EU court rules in Google's favour: 'right to be forgotten' vetoed

Adviser says search giant should follow law but is not responsible for deleting weblinks

And adviser to EU’s highest court has made a statement stating that that Google does not have to remove personal information from its search results, even that information is damaging to an individual’s reputation.

The statement, delivered by advocate general Niilo Jääskinen is a blow against the long-running argument over the “right to be forgotten” in Europe. Although the court is not bound by Jääskinen’s opinion, in the majority of cases judges follow such recommendations.

"Requesting search engine service providers to suppress legitimate and legal information that has entered the public domain would entail an interference with the freedom of expression,” said Mr Jääskinen in a statement delivered on behalf of the court.

“Search engine service providers are not responsible, on the basis of the data protection directive, for personal data appearing on web pages they process,"

The case stemmed from the complaint of a Spanish man who, after his home was repossessed, found that an auction of his property could be found by Google.

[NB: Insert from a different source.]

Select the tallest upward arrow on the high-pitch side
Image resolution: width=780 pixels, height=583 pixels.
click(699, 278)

The man asked for this information to be deleted and Spain’s courts upheld the complaint.

This case was then referred to the European court of Justice in March 2012, after Google challenged the decision. It is one of 180 similar Spanish cases which are pending the court’s decision, not due before the end of 2013.

In an emailed statement Google’s Bill Echikson said that “This is a good opinion for free expression. We're glad to see it supports our long-held view that requiring search engines to suppress 'legitimate and legal information' would amount to censorship.”

Google have previously argued that there are "clear societal reasons why this kind of information should be publicly available” and, in an interview with the Financial Times, said that any restrictions would “really hurt innovation.

The court’s decision is based on a reading of the current Data Protection Directive, which controls how personal data appears on websites and whether companies like Google count as publishers or simply hosts.

Jääskinen judged that under current law Google cannot be considered a ‘controller’ of personal data and therefore has no responsibility to remove information, unless it is false, libellous or criminal.